На выставочной доске прессы у нас все время появляются статьи М.Чудаковой — она насмерть бьется со Сталиным. Пишет ли она о чем-либо еще?
"В преддверии Дня Победы в центре общественного внимания оказалась проблема возрождения культа личности Сталина и установки памятника ему во многих городах Российской Федерации. Характерно, что происходит это именно накануне праздника 9 мая". Это, так сказать, зачин статьи в "Московских новостях", из которого становится ясно, что явление не единичное, что общественное мнение полагает возведение этого памятника, в силу своего понимания исторической справедливости и, возможно, в силу своего протестного видения сегодняшнего дня, необходимым.

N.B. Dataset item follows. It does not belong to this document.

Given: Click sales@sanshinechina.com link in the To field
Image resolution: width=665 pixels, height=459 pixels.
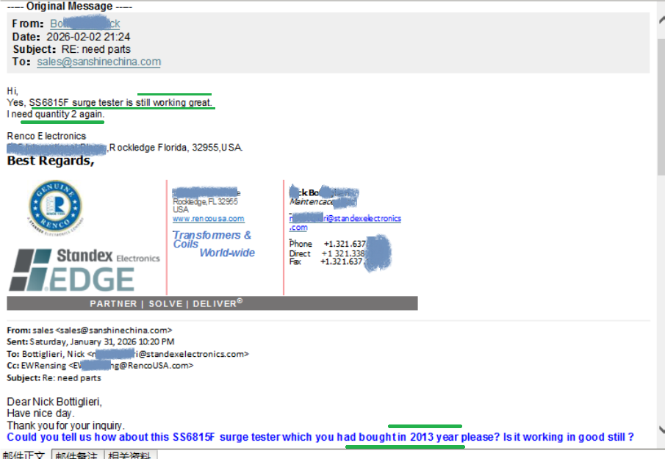Looking at the screenshot, I should point(98,62).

По крайней мере желательным.
В следующем абзаце М.О.Чудакова утверждает: "Советская сталинская система требовала не жалеть солдат — недаром до сих пор спорят 7–8 или 11–12 наших убитых приходится на одного убитого в армии противника. Так что есть что изучать — вместо того чтобы обсуждать вопрос о памятниках Сталину". Первую половину этого утверждения, особенно словечко "требовала", я целиком оставляю на совести автора. Я-то помню, как снимали военачальников за вот эти необдуманные решения. Как в советское время, когда я служил, разжаловали командиров и отдавали под трибунал за гибель даже одного человека. Но существовала историческая необходимость, особенно когда шла речь о противоборстве с противником, технически во много раз превосходящим наши возможности, которого снабжала в начале войны практически вся Европа. Речь шла о сохранении жизни нации, в том числе той же М.О. В конце концов слабый Давид вышел же против Голиафа. Давайте теперь попросим извинение за партизанскую войну, за бутылки с горючей смесью, давайте забудем о гибели на виселице Зои Космодедмьянской, о наших молодогвардейцах, сброшенных живыми в шахту. Есть ситуации, когда народ даже без оружия должен идти против врага. Сталин был главным нашим в то время оружием. Это было не время 37-го года, это было время войны. Есть минуты, когда нация умеет многое забывать во имя своего спасения. Сумела ли бы в то время объединить нас и повести к победе М.О. или писатель Войнович, или А.Смирнов, чей отец написал "Брестскую крепость"?